==== Estratto fornito

La tempistica per quando riguarda il rientro al lavoro, dopo il periodo di isolamento fiduciario, varia a seconda della gravità del contagio stesso, in pratica sono state individuate tre diverse casistiche, che porterebbero alla conclusione della quarantena.
Un primo caso riguarda i pazienti in isolamento obbligatorio, che hanno effettuato un primo tampone nasofaringeo, che ha dato esito positivo, se dopo 14 giorni risultano negativi a due tamponi fatti a distanza di 24 ore, possono ritenersi guariti e tornare al lavoro.
Caso diverso sono i soggetti che in isolamento domiciliare fiduciario, che manifestano alcuni sintomi, quale febbre, tosse o raffreddore, ma che non sono stati materialmente a contatto di un caso infetto, si parla quindi di una sintomatologia simil-influenzale.
Questi pazienti vengono continuamente monitorati dal medico di medicina generale, il quale non potendo effettuare sistematicamente il tampone, attua un comportamento prudenziale, prolungando il periodo di osservazione da 14 a 21 giorni, a volte anche 28, durante i quali sarà controllato l’evolversi dei sintomi.

========

* Cosa fare
Prosegui il testo sul rientro al lavoro dopo la quarantena a partire dall'ultima frase riportata.

==== Dati disponibili

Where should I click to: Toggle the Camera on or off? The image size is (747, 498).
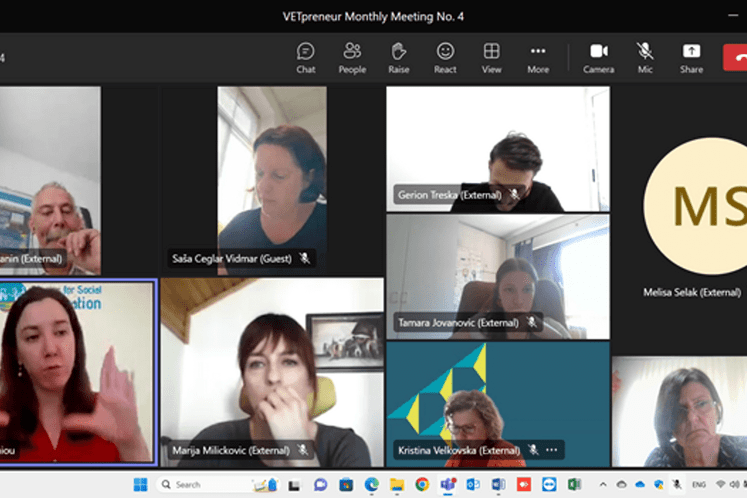[x=599, y=57]
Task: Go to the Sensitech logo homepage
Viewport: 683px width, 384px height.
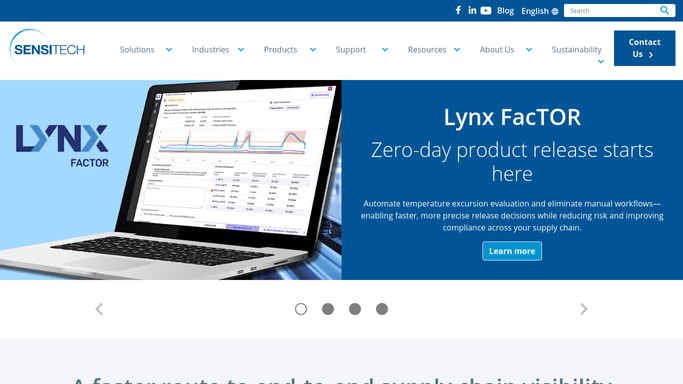Action: [47, 47]
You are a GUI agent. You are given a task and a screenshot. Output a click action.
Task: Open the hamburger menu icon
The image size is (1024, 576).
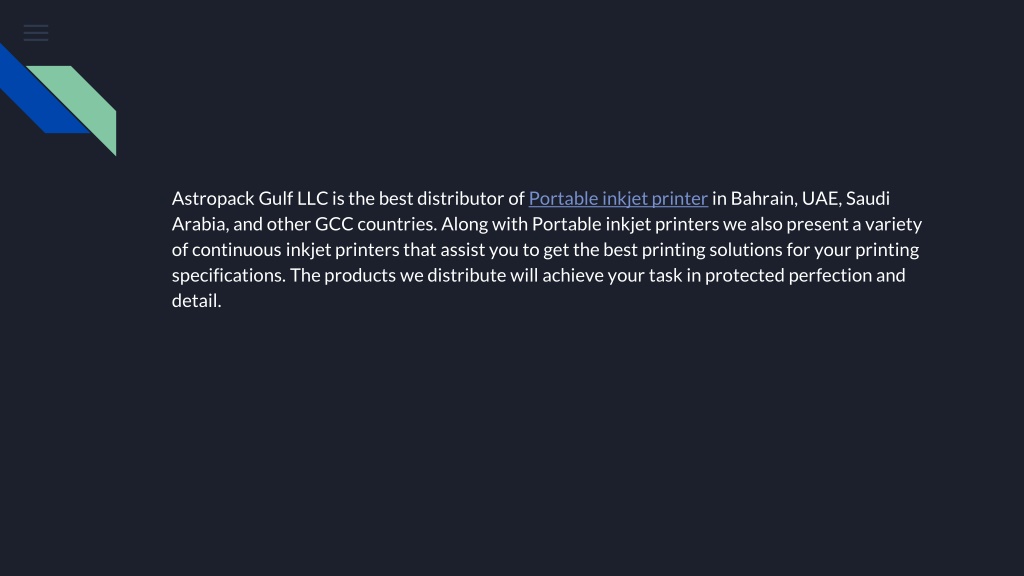(x=36, y=33)
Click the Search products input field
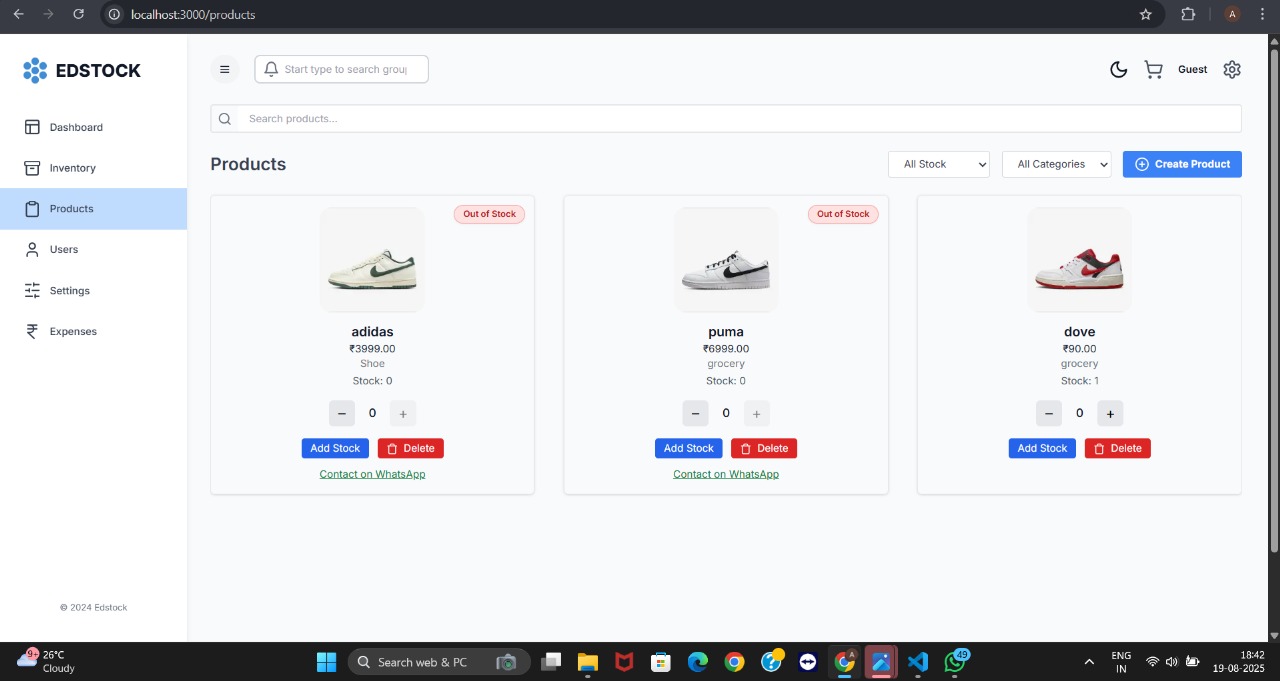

========

* Soluzione
Ben diverso il caso in cui i pazienti siano stati contagiati, entrando a diretto contatto con una o più persone contagiate, ma che non hanno effettuato il test con il tampone, ma hanno manifestato i sintomi da Covid.
Dopo un periodo di sorveglianza in cui si è riscontrata l’assenza dei sintomi per almeno 14 giorni, la legge prevede che sia il medico di base, su richiesta dell’Asl, a fare un tampone nasofaringeo, se il risultato è negativo si può dichiarare chiuso l’isolamento e tornare al lavoro.
Al contrario se l’esito è positivo si riconsidera valido un nuovo percorso di 14 giorni, al termine del quale verranno ripetuti i tamponi e si valuterà lo stato di salute del paziente.